The part that these locomotives played has not been forgotten.  PIKO produced a G-scale model of 132 478, the loco that brought the first train over the border, and Lok Magazin have made a couple of calls for the loco, now DB Cargo’s 233 478 and still in traffic, to be preserved as a memorial to the events.

Another of the locos, 132 701 – now 232 701, recently purchased by the private freight operator Leipziger Eisenbahngesellschaft GmBH (LEG) – has attracted attention.  The Leipziger Volkszeitung newspaper dubbed it “die Lok der Freiheit” (“the freedom loco”) and expressed the editorial opinion that given its status as “ein Stück Weltgeschichte” (“a piece of world history”) it should be brought back into action – it currently remains stored at Delitzsch.  ‘701 did not haul the ground-breaking first train, however the interest in it might well be explained that its arrival at Hof was later in the morning, after daybreak, and therefore it appears in far more photographs from the day.  (Edit 08/2018 – the loco has been put through works in Latvia and has now returned to Germany, hopefully to re-enter service with LEG shortly).

The Historical Impact

There is a credible interpretation of history that says that these fourteen trains over two nights in autumn 1989 irreversibly changed the world.

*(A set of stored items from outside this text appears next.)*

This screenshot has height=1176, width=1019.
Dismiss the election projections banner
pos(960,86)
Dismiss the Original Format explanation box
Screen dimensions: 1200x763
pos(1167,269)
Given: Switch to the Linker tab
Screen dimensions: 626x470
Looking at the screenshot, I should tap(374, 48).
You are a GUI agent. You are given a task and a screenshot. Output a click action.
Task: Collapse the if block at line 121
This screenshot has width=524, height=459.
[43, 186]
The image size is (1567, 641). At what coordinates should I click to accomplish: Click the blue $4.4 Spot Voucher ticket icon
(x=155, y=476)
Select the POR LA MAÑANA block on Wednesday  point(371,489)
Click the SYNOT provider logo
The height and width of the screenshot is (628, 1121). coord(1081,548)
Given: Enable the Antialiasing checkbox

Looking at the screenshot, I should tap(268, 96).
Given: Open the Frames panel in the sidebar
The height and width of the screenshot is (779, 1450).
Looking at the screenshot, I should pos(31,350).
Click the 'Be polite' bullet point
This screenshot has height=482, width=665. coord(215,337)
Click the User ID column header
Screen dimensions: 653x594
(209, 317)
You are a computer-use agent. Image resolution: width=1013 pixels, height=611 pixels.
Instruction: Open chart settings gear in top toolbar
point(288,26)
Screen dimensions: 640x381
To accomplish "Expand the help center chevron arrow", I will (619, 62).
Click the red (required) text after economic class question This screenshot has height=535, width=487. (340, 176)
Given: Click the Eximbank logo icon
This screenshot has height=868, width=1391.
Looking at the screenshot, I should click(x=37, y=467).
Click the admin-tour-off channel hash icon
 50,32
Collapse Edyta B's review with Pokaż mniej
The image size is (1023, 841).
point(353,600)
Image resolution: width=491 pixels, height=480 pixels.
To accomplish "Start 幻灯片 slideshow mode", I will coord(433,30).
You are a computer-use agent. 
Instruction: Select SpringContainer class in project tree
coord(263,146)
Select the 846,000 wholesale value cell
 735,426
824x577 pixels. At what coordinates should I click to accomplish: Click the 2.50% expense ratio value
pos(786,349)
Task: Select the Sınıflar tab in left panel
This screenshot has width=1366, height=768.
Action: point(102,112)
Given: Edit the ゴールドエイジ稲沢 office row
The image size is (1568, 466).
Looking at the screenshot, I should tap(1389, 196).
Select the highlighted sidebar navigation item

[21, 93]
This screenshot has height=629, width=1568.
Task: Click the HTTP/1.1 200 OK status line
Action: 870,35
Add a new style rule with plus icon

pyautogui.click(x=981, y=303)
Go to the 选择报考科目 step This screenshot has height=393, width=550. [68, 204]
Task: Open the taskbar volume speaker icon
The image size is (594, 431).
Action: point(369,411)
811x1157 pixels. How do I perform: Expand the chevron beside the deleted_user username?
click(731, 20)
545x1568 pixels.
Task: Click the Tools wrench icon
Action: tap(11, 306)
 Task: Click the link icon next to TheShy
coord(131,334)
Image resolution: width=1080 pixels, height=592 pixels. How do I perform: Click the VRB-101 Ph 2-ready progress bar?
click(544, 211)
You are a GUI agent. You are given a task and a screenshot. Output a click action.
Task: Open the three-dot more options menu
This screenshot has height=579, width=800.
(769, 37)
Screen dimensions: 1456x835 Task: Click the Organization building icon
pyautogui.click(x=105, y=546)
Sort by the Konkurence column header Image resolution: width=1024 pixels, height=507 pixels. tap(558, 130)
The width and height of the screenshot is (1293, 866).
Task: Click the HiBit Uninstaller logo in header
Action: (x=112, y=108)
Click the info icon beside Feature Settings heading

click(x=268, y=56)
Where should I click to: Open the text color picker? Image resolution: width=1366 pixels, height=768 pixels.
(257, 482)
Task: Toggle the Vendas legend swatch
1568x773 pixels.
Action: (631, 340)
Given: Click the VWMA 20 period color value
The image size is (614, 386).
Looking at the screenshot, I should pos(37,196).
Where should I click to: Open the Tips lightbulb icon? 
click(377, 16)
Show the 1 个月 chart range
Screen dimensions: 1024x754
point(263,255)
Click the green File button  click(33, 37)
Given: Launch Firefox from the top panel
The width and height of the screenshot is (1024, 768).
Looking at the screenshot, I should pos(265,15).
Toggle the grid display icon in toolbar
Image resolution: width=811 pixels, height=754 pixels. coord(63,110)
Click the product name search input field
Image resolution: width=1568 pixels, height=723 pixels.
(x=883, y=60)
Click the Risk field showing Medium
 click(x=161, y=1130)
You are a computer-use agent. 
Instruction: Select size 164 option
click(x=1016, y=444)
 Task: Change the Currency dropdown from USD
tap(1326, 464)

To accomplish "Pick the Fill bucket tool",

Routing the trains via the GDR was a gamble that did not pay off.  Intended to act as a show of State strength, it only served to strengthen the resolve amongst many of those that remained in the GDR to emulate the passengers in their journey west.  Public unrest spread like wildfire, and the numbers taking part in the peaceful demonstrations springing up across the GDR swelled.  According to politician Günter Schabowski, Honecker’s decisions regarding these trains were the major catalyst that swayed the Politbüro to force his resignation on 17th October.  It was amid this background of spiralling social and political chaos that the Berlin Wall was opened on 9th November.

From there, the domino effect was unstoppable.  The general anti-Communist sentiment that had taken hold across the Eastern Bloc throughout 1989 gained renewed strength.  Bulgaria’s leader Zhivkov was ousted the very next day; the government in Czechoslovakia had been overthrown in the “Velvet Revolution” by the end of the month; Christmas Day saw the violent deposal, fleeting trial and summary execution of the Romanian dictator Nicolae Ceauşescu.  These events effectively rendered the Warsaw Pact null and void, and it was dissolved in 1991; in this act, the Cold War was arguably ended on the spot.

Perhaps, then, if anyone would have been lucky enough to have been stood at the lineside on the “Sachsen Magistrale” on those two nights almost three decades ago, they would have not only witnessed a procession of powerful Russian diesels howling over the steep gradients with their heavy trains, but they would have been witnessing true history in the making.